### Aim of the exercise
The expected result is every entry, retyped character for character.

### Stored data
___

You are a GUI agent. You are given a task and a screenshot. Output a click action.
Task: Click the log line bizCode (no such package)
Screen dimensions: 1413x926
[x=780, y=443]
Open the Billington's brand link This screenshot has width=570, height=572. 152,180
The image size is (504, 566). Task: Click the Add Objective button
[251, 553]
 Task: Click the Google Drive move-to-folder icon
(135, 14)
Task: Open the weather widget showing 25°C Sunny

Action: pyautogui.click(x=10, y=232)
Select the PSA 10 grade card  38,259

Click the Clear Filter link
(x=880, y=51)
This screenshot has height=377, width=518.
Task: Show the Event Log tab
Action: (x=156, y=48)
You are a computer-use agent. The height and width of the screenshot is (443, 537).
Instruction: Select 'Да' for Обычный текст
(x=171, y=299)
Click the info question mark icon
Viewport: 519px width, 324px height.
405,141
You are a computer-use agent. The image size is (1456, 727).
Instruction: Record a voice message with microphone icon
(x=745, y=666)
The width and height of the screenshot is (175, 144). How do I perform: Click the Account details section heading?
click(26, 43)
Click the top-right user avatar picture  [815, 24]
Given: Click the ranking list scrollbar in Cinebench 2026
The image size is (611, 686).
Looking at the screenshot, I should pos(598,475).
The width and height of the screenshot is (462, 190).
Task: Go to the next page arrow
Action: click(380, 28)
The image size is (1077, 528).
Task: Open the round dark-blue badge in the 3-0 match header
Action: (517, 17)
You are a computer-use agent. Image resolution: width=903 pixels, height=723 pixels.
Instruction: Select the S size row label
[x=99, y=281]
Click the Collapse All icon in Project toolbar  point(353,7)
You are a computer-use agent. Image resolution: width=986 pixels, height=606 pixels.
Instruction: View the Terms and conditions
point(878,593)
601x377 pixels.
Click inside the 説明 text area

___

### Written reply
You are a GUI agent. You are given a task and a screenshot. Output a click action.
Task: Click the log line bizCode (no such package)
Screen dimensions: 1413x926
[x=780, y=443]
Open the Billington's brand link This screenshot has width=570, height=572. 152,180
The image size is (504, 566). Task: Click the Add Objective button
[251, 553]
 Task: Click the Google Drive move-to-folder icon
(135, 14)
Task: Open the weather widget showing 25°C Sunny

Action: pyautogui.click(x=10, y=232)
Select the PSA 10 grade card  38,259

Click the Clear Filter link
(x=880, y=51)
This screenshot has height=377, width=518.
Task: Show the Event Log tab
Action: (x=156, y=48)
You are a computer-use agent. The height and width of the screenshot is (443, 537).
Instruction: Select 'Да' for Обычный текст
(x=171, y=299)
Click the info question mark icon
Viewport: 519px width, 324px height.
405,141
You are a computer-use agent. The image size is (1456, 727).
Instruction: Record a voice message with microphone icon
(x=745, y=666)
The width and height of the screenshot is (175, 144). How do I perform: Click the Account details section heading?
click(26, 43)
Click the top-right user avatar picture  [815, 24]
Given: Click the ranking list scrollbar in Cinebench 2026
The image size is (611, 686).
Looking at the screenshot, I should pos(598,475).
The width and height of the screenshot is (462, 190).
Task: Go to the next page arrow
Action: click(380, 28)
The image size is (1077, 528).
Task: Open the round dark-blue badge in the 3-0 match header
Action: (517, 17)
You are a computer-use agent. Image resolution: width=903 pixels, height=723 pixels.
Instruction: Select the S size row label
[x=99, y=281]
Click the Collapse All icon in Project toolbar  point(353,7)
You are a computer-use agent. Image resolution: width=986 pixels, height=606 pixels.
Instruction: View the Terms and conditions
point(878,593)
601x377 pixels.
Click inside the 説明 text area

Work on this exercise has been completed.